File metadata and controls

203 lines (157 loc) · 11.5 KB

How to contribute to the Linfa project

This document should be used as a reference when contributing to Linfa. It describes how an algorithm should be implemented to fit well into the Linfa ecosystem. First, there are implementation details, how to use a generic float type, how to use the Dataset type in arguments etc. Second, the cargo manifest should be set up, such that a user can choose for different backends.

Datasets and learning traits

An important part of the Linfa ecosystem is how to organize data for the training and estimation process. A Dataset serves this purpose. It is a small wrapper of data and targets types and should be used as argument for the Fit trait. Its parametrization is generic, with Records representing input data (atm only implemented for ndarray::ArrayBase) and Targets for targets.

You can find traits for different classes of algorithms here. For example, to implement a fittable algorithm, which takes an Array2 as input data and boolean array as targets and could fail with an Error struct:

impl<F: Float> Fit<Array2<F>, Array1<bool>, Error> for SvmParams<F, Pr> {
    type Object = Svm<F, Pr>;

    fn fit(&self, dataset: &Dataset<Array2<F>, Array1<bool>>) -> Result<Self::Object, Error> {
        ...
    }
}

where the type of the input dataset is &Dataset<Kernel<F>, Array1<bool>>. It produces a result with a fitted state, called Svm<F, Pr> with probability type Pr, or an error of type Error in case of failure.

The Predict trait has its own section later in this document, while for an example of a Transformer please look into the linfa-kernel implementation.

Parameters and checking

An algorithm has a number of hyperparameters, describing how it operates.
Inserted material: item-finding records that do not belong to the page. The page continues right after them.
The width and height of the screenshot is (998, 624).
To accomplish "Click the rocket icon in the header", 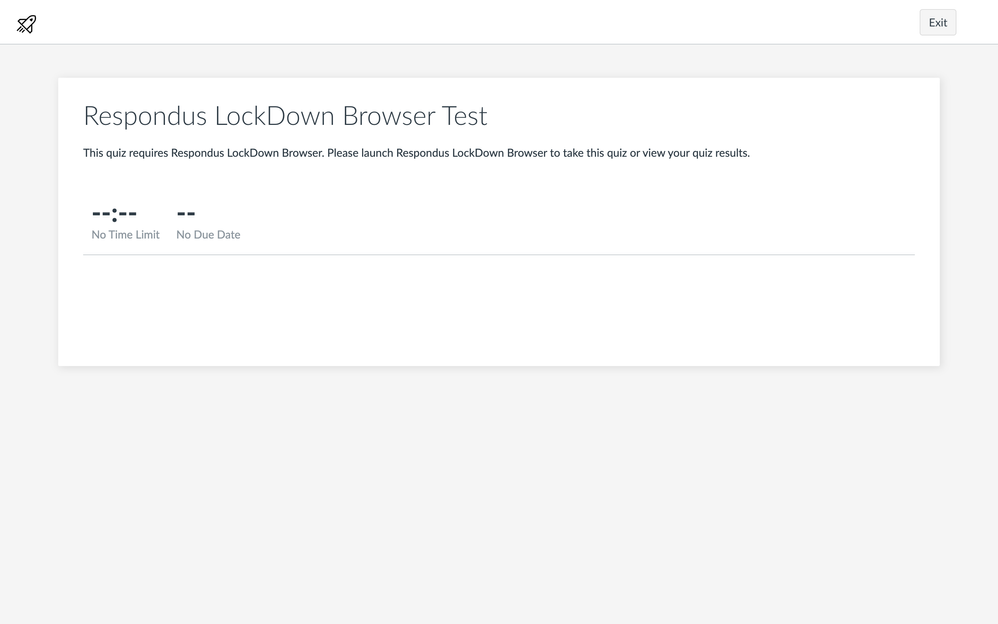I will point(27,23).
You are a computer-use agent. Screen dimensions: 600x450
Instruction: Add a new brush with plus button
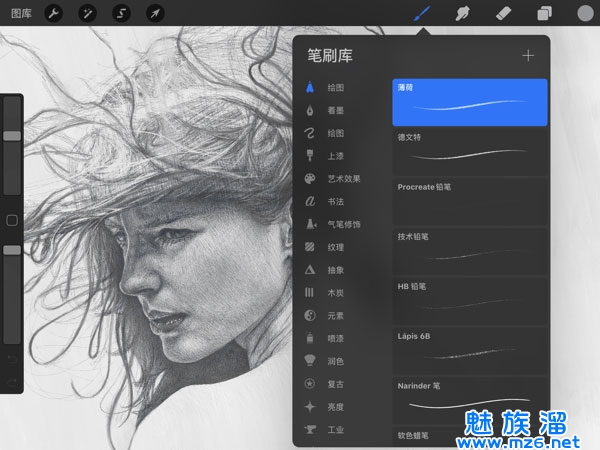528,56
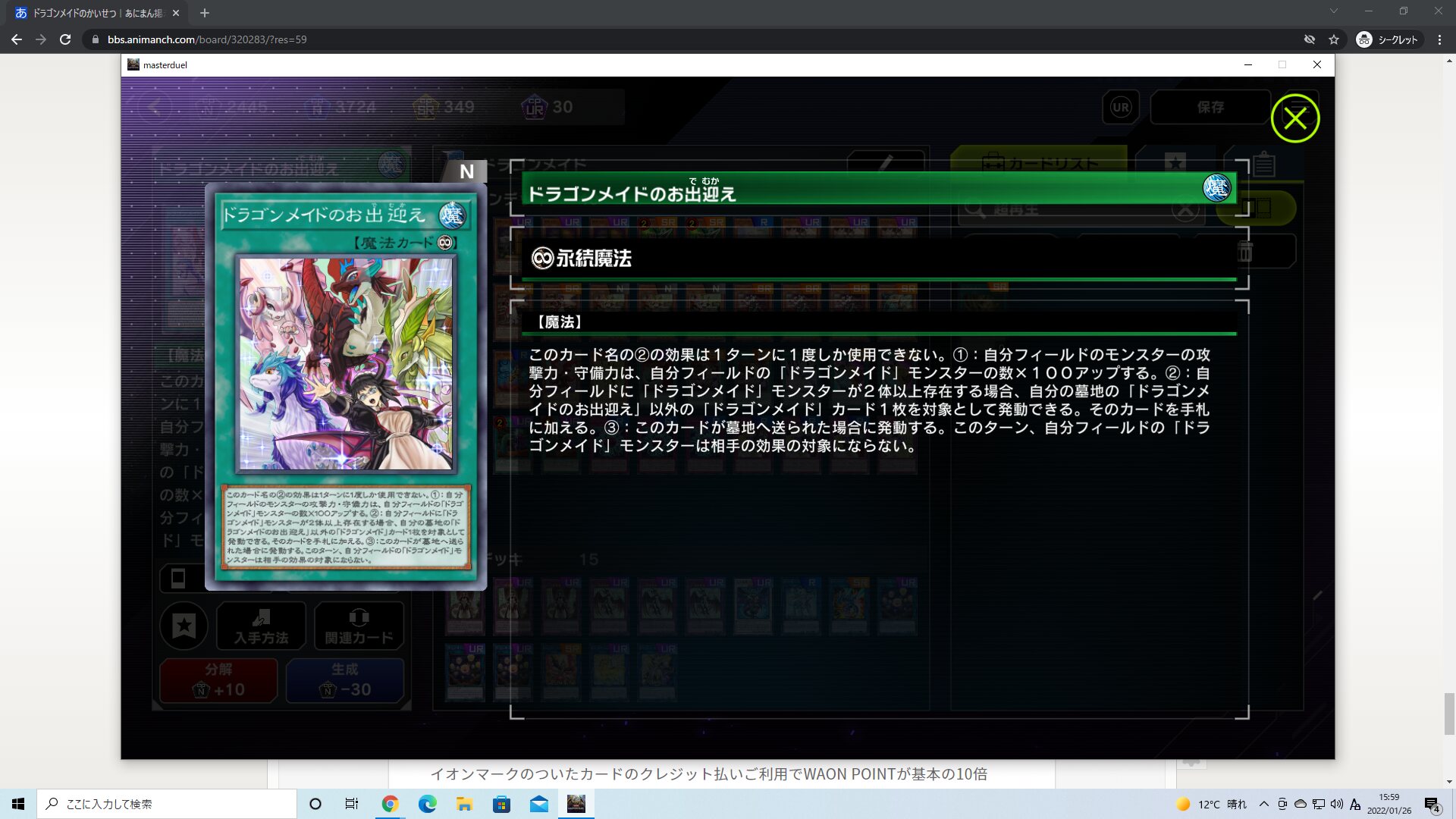Screen dimensions: 1456x819
Task: Open the notification center icon
Action: tap(1431, 805)
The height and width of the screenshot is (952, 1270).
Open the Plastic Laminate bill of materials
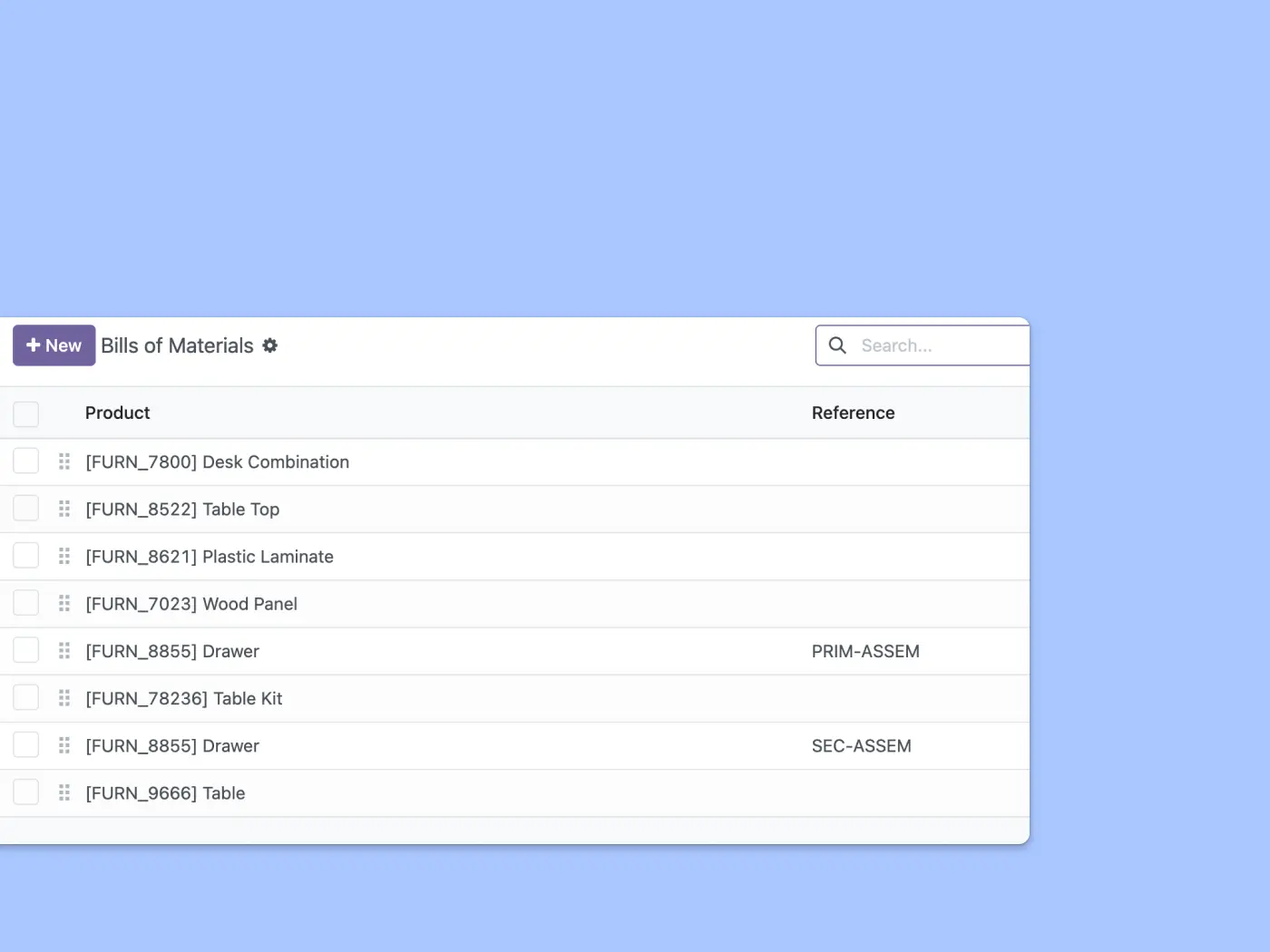pyautogui.click(x=210, y=557)
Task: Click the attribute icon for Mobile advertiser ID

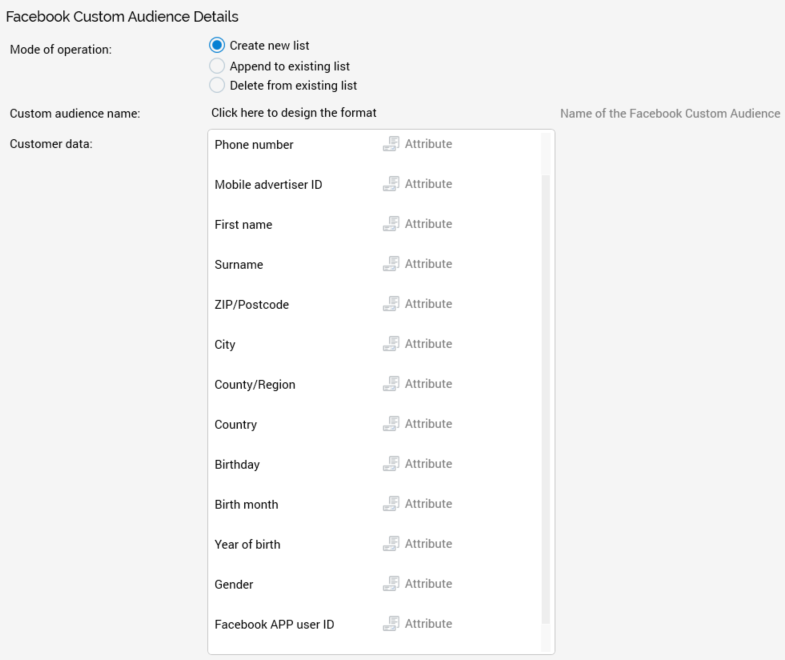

This section describes how the algorithm's structs should be organized in order to conform with other implementations.

Sometimes only an algorithm's parameters must be checked for validity. As such, Linfa makes a distinction between checked and unchecked parameters. Unchecked parameters can be converted into checked parameters if the values are valid, and only checked parameters can be used to run the algorithm.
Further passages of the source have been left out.